Redacción Canal Abierto | Según un informe de Barrios de Pie, casi la mitad de los chicos de las zonas más humildes del país presenta algún tipo de malnutrición.

La muestra relevada -que arrojó un índice de malnutrición del 42%- fue de cerca de 30 mil niños, que asisten a más de 500 comedores y merenderos ubicados en el Conurbano, La Plata y Mar del Plata, en Buenos Aires; y en las provincias de Chaco, Corrientes, Misiones, Santiago del Estero, Mendoza, Córdoba, Santa Fe, Neuquén, Salta y Tucumán. Y le será presentada en breve a la ministra de Desarrollo Social, Carolina Stanley.

El concepto de malnutrición abarca tanto el déficit como el exceso. El primero está determinado por el bajo peso o por el riesgo de padecerlo; y el exceso, por sobrepeso u obesidad. “Hay preeminencia del sobrepeso y la obesidad por sobre el déficit, porque desde hace un tiempo en la Argentina ha cambiado el patrón alimenticio de la población en general, que en los sectores más humildes eso ha tenido un impacto definitivo –explica Laura Lonatti, coordinadora de Salud de Barrios de Pie-. En los sectores de mayor poder adquisitivo, vos podés encontrar sobrepeso y obesidad también, pero el tema es si optamos por ese tipo de alimentación, rica en grasas, en hidratos de carbono, comida chatarra; o estamos condicionados a comer todos los días guiso.”

El relevamiento se realizó a partir de la construcción de tres indicadores: el peso y la talla, para los lactantes en relación a la edad; y el índice de masa corporal (IMC) y de talla-edad, para los niños y adolescentes de 2 a 19 años, de acuerdo con tablas antropométricas determinadas por la Organización Mundial de la Salud que la Argentina ha homologado en 2007.

La situación no es nueva, aunque sí está en ascenso. Barrios de Pie, que realiza esta encuesta por novena vez en conjunto con el Instituto de Investigación Social, Económica y Política Ciudadana (Isepci), explica que la malnutrición con preeminencia del sobrepeso y la obesidad se ha sostenido en todos los relevamientos nutricionales. Sin embargo, lo que se incrementó es la cantidad de población infantil relevada, que es la que concurre a los comedores. “En 2012 teníamos malnutrición también, el problema es que entonces relevábamos 4 mil niños, y hoy relevamos 15 mil. Advertimos, primero, que hay una mayor presencia en comedores y merenderos. Segundo, que hay una mayor preocupación de las familias porque muchas directamente han suspendido una de las comidas, o porque la única comida que hacen es a la noche y es una olla de guiso, al que no le ponemos un kilo de pulpa, sino que, en el mejor de los casos, tiene carne picada o alitas de pollo”, detalla Lonatti.

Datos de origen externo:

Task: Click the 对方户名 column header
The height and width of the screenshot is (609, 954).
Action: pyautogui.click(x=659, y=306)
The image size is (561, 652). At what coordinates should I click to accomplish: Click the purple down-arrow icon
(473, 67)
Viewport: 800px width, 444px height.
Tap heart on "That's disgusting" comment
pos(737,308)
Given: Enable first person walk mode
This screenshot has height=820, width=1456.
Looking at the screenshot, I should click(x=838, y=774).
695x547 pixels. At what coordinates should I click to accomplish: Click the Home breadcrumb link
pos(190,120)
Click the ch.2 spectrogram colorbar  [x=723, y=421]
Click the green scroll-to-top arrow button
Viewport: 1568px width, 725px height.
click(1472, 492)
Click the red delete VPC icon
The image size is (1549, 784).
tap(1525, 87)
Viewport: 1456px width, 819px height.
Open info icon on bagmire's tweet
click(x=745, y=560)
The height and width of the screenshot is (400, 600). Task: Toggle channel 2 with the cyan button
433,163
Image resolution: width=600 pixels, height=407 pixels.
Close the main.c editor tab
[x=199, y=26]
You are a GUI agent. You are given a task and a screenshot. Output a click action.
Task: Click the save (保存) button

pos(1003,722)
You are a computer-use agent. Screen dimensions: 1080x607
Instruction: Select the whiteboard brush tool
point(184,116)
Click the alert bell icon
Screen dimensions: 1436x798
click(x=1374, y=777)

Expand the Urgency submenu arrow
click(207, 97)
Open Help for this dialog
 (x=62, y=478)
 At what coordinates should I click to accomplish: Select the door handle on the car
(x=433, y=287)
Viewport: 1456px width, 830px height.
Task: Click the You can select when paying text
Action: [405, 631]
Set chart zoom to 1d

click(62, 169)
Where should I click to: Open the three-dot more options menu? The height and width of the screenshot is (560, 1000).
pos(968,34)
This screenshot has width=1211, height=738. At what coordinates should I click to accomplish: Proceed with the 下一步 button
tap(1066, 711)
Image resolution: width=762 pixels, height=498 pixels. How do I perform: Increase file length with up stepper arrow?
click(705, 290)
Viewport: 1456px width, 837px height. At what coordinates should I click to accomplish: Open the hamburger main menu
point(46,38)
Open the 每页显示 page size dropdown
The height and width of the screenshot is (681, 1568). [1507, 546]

Por la ley de emergencia alimentaria

En conjunto con la CTEP y la Corriente Clasista y Combativa, Barrios de Pie está trabajando en una mesa de consenso para armar un proyecto de ley de emergencia alimentaria, de la misma manera en la que se construyó -y finalmente logró que se sancionase- la Ley de Emergencia Social.

La propuesta al Ministerio de Desarrollo, con quien planean una reunión ni bien el procesamiento de los datos esté terminado, es que esta cartera institucionalice y extienda el relevamiento, que fortalezca y amplíe presupuestariamente la asistencia alimentaria a los comedores y merenderos con alimentos frescos –ya que los secos que se entregan en la actualidad empeoran el cuadro de sobrepeso y obesidad-, y que arme una estructura territorial de multiplicadores de salud o tutores que acompañen y realicen un seguimiento de las familias en las que se han detectado niños con algún problema de malnutrición para trabajar y revertir el cuadro.

Sobre el tema, Lonatti puntualiza: “Estamos encendiendo una alerta, interpelando a las políticas alimentarias. Porque acá hay una responsabilidad indelegable del Estado en el acceso a la salud integral de estos niños. Porque el cuadro se revierte con una intervención integral de la sala, el ministerio y la familia. Hay un componente cultural, económico y particular en esto. Todos estos hogares relevados tienen en común que están por debajo de la línea de pobreza, pero después cada uno lo resuelve como puede. Lo que decimos es que no lo resuelva como pueda y en la soledad más absoluta, sino que se avance en el acompañamiento colectivo”.